Japanese Encephalitis makes Delhi ill at ease

Oct 11, 2011, 07:12 IST | Astha Saxena

Five people have tested positive this season, including a case from Inderpuri reported on Monday

Five people have tested positive this season, including a case from Inderpuri reported on Monday

The deadly Japanese Encephalitis (JE) is hitting the city again with vengeance. Another case was reported on Monday, taking the number of cases to five this season. Ram Swarth, a 30-year-old from southwest Delhi's Inderpuri was diagnosed with the illness. JE is a viral disease that infects animals and humans. It is transmitted by mosquitoes and causes inflammation of the membranes around the brain in humans.

Representative pic

Swarth, who was admitted in Ram Manohar Lohia (RML) hospital, was discharged on the 8th of October. Cases of Japanese Encephalitis, caused by a mosquito-borne virus, were first reported in the city on September 21. Out of the four victims, one was a resident of Gole Market in central Delhi while the other three were from northwest Delhi areas of Bawana, Pooth Khurd and Jahangirpuri.

Danger zone
Investigations conducted by the National Institute of Communicable Diseases (NICD) had revealed that patients had not got infected from outside the area. Dr VK Monga, chairman, health committee, MCD said: "Ram Swarth is the fifth case of death due to Japanese Encephalitis here.

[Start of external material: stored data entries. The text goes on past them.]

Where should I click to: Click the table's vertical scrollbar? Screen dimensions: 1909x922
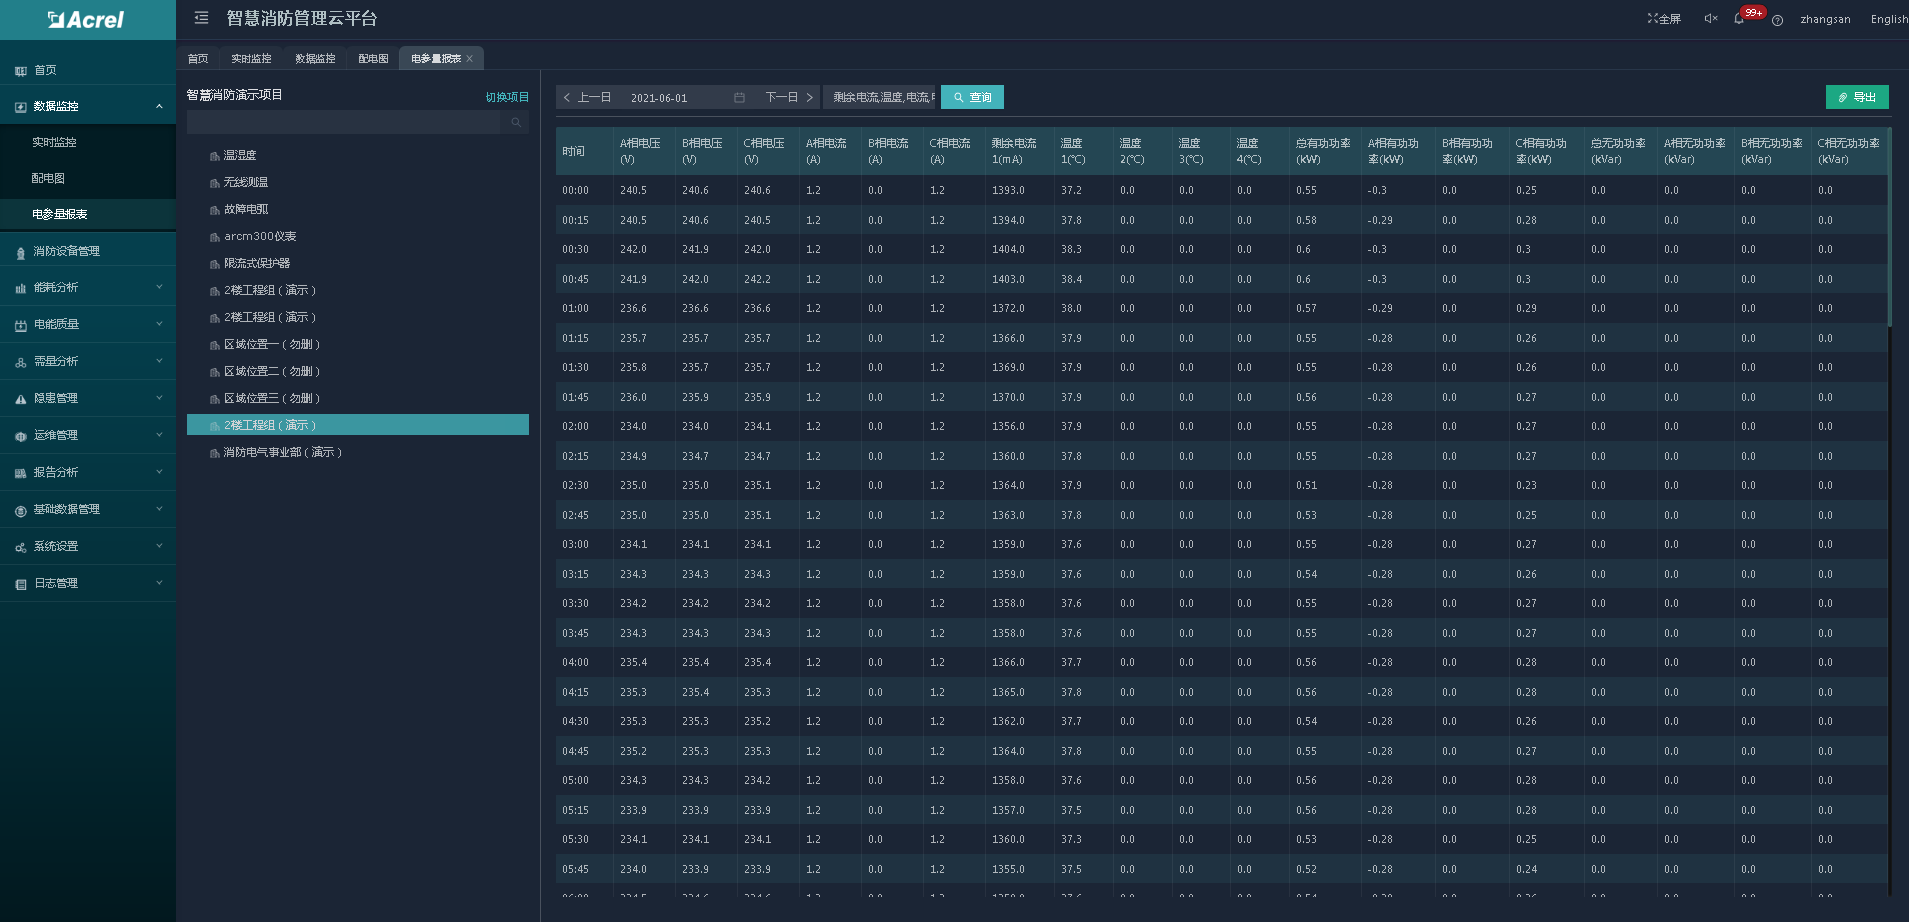[1890, 227]
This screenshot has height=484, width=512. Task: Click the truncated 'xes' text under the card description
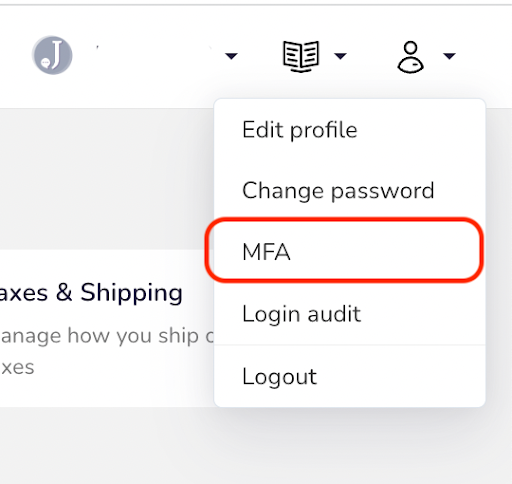(17, 367)
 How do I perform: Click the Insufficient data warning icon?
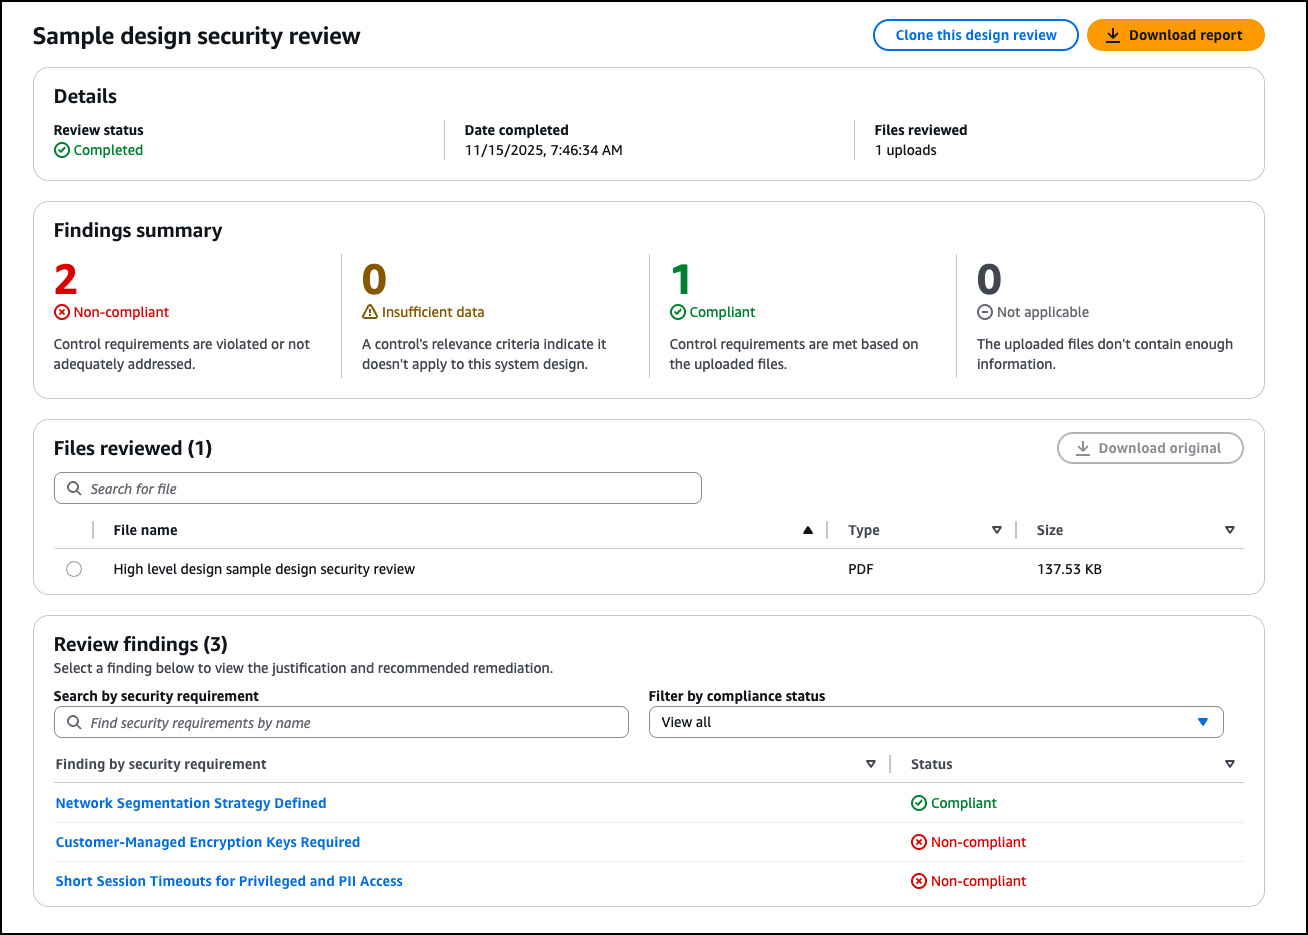click(370, 313)
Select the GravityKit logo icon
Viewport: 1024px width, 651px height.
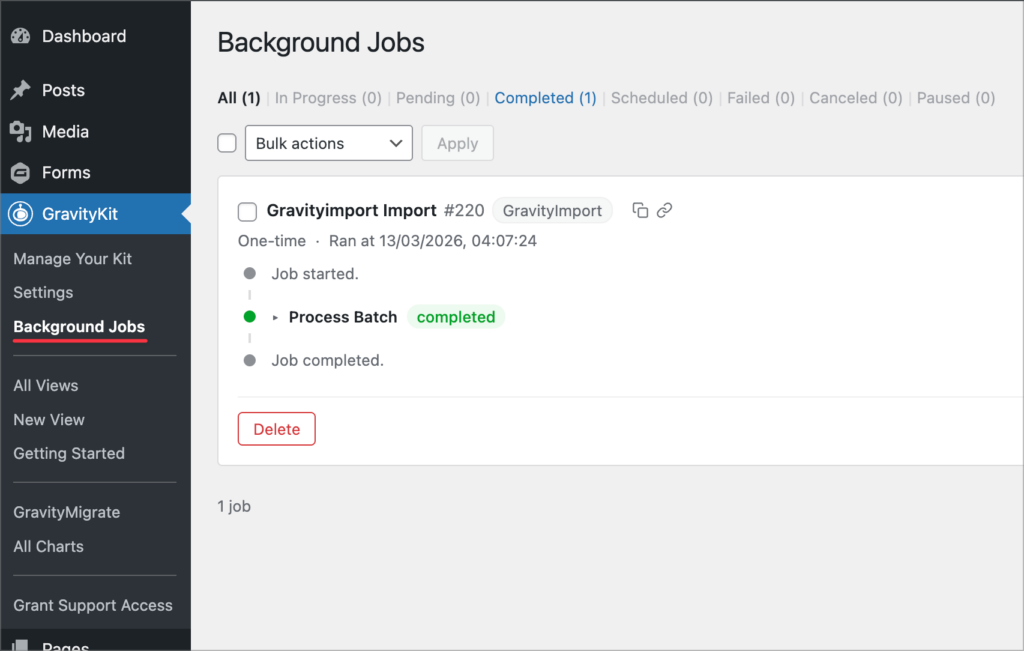click(21, 213)

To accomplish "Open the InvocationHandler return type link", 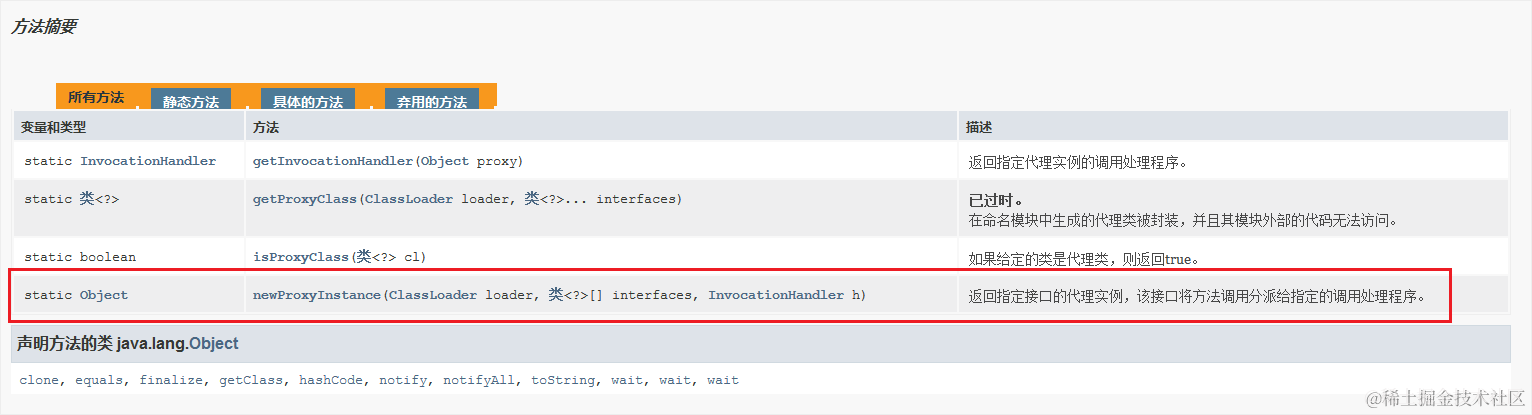I will click(148, 161).
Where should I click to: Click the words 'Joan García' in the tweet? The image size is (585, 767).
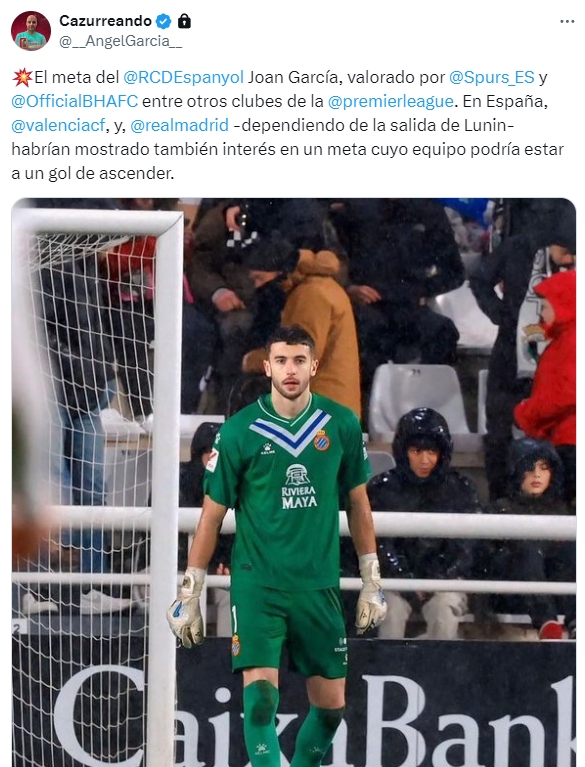[x=293, y=77]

He was admitted on October 1 at Ram Manohar Lohia hospital and discharged on October 8. Four cases were reported last month. The situation is not alarming but people should take all precautionary measures to keep mosquitoes at bay."

Know how
JE is endemic to rural and agricultural areas and is highly prevalent in UP and Haryana. Pigs are carriers of the virus. Culex tritaeniorhynchus mosquito is responsible for the spread of this disease. Pigs get it from migratory birds and the virus gets amplified 400 times when it enters them.

Then there's dengue
Ten more persons tested positive for dengue in the city in the last 24 hours, taking the number of cases this year to 331. The figure for the corresponding period last year stood at 3,000.